I’m sorry for falling off track and not posting any Thinking With Your Dick entries in months… Here is a recent conversation, with more to follow in the coming weeks. (For those of you who are new to MSP or to Thinking With Your Dick, you can catch up in the archives here).
Debby: Have you seen the new SNL Jizzed in my Pants video? Thoughts? Meanderings? I doubt that many men wear preventative condoms in case of accidential spontaneous ejaculations, however. Or am I missing some obvious part of male subculture?
Dick: I hadn’t seen this, but I have a few reactions to it. First, I have heard of freakishly premature ejaculation among grown men without any penetration or even direct contact with the glans but i can’t say that it’s common at all. (I tried to write that in your voice).
Debby: That’s freakishly close to my voice.
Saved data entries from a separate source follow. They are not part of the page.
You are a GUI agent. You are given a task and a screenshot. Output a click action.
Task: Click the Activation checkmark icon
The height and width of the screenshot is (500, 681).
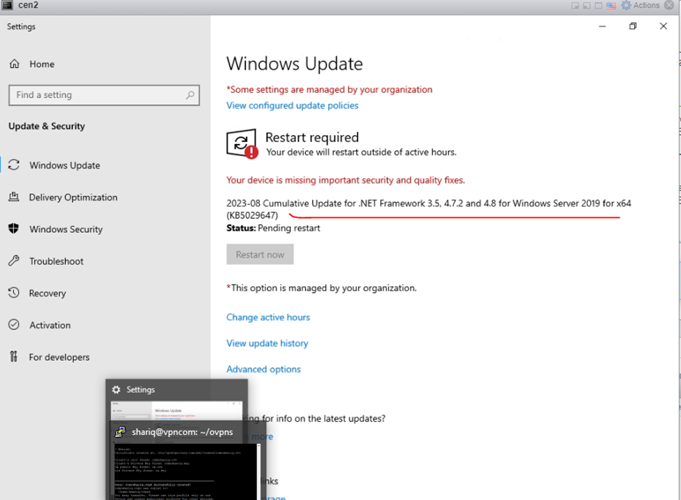point(14,325)
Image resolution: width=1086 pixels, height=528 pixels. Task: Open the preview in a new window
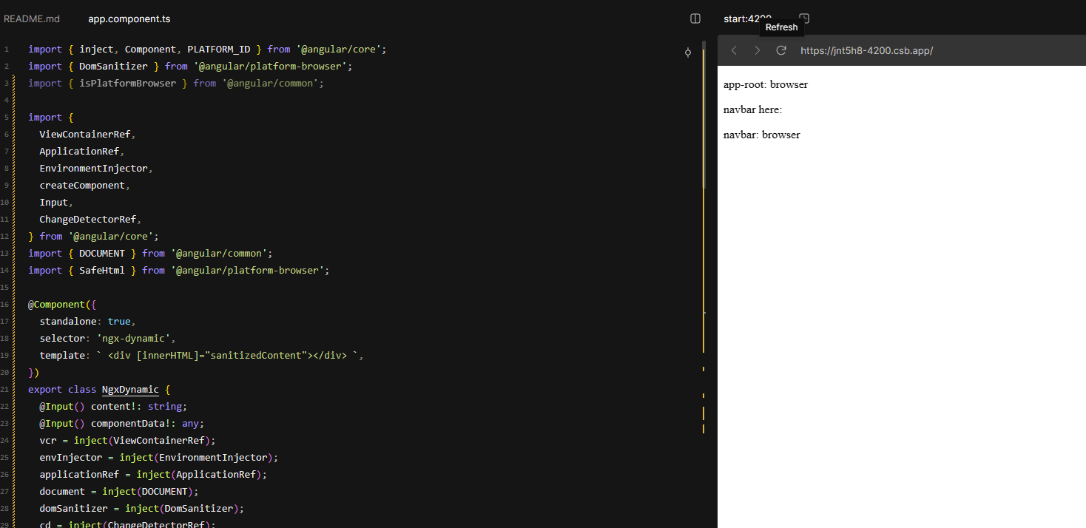click(x=804, y=18)
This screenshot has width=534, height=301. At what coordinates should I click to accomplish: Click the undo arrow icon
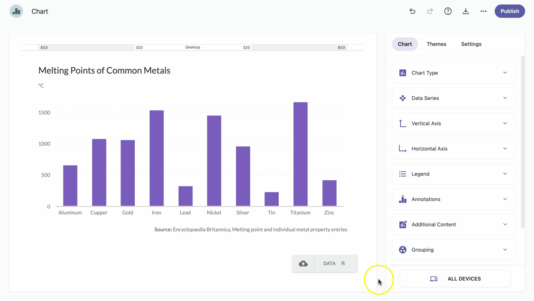point(413,11)
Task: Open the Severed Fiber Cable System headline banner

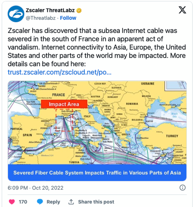Action: [97, 173]
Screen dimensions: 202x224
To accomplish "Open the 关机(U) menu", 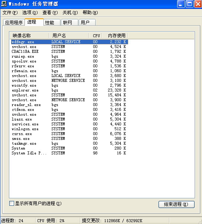I will tap(70, 13).
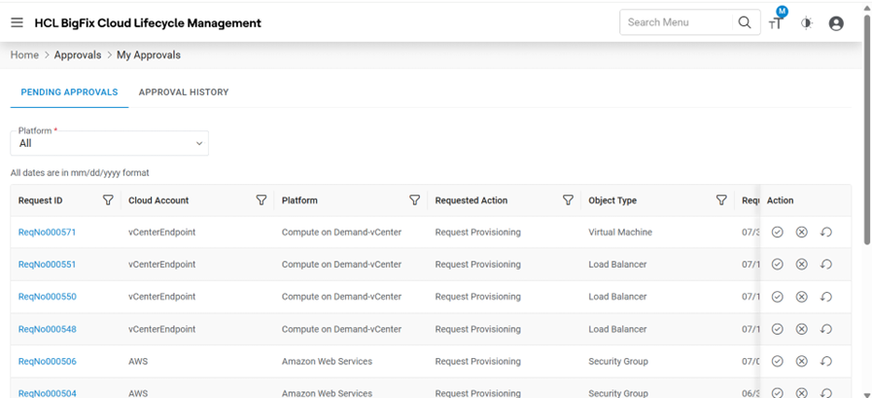The height and width of the screenshot is (398, 872).
Task: Switch to Approval History tab
Action: [x=184, y=92]
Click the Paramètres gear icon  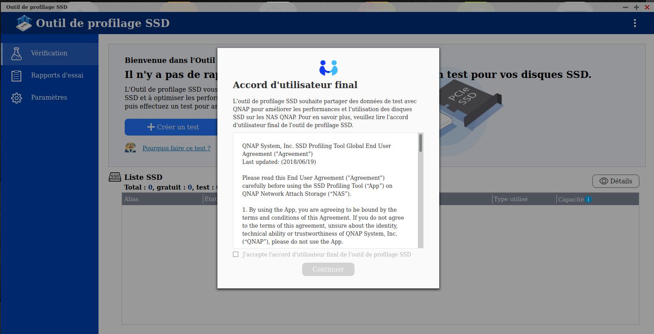coord(16,98)
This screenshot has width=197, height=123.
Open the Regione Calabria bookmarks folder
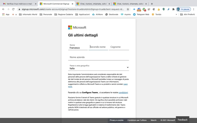tap(64, 14)
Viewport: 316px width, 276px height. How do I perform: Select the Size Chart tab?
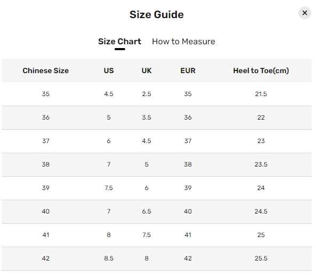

Though I would add that we don’t know how common it is (no good data on the matter) and that it’s way more common among teenagers and young men, as usually a few students per semester have either had this happen to them, or had it happen to a partner. Clothes come off, no touching, and whoosh.
Dick: Well, I’ve never had this problem, and I’m fairly certain that nobody walks around with a condom on to prevent spontaneous ejaculation, but I doubt they came up with it out of nowhere. Some writer must have heard of a dude who just blows loads randomly.
Debby: Yeah, there are some men (rare cases, but true) who have worn condoms to catch spontaneous ejaculation that comes about either from excitement, stress or as a rare side effect from certain meds. The fact that I know these things at all makes me wonder what else will be tucked away in my memories after another 10 years in this field.
Dick: Also, Andy Samberg is approaching ‘overrated’ status as a performer. He’ll never come close to Dick in a Box again, and I’m not sure he’s really an exceptional talent. I think he’s got a year or so left before he just ends up being a writer (and a pretty good one).
In his own words, Dick is a 27-year-old heterosexual college grad who works in TV and lives in New York. He’s slept with approximately 15 women, most of whose names he can remember, but only a few of whom he’s ever had sex with more than once, and in full disclosure, one of them poured a beer on his head at a bar shortly after they got busy. He has two fantasy football teams, a two at a time netflix account, a used nissan, and a wardrobe consisting mostly of clothes from the Gap. He considers himself a decent pickup basketball player, better than average golfer, and is proud to have run a marathon in under 3:45. Dick has an above average tolerance for alcohol, but realizes this could be a problem in the future. He is curently dating someone, but if she ever read this that would probably change. He is by no means an expert in sex, love, or therapy.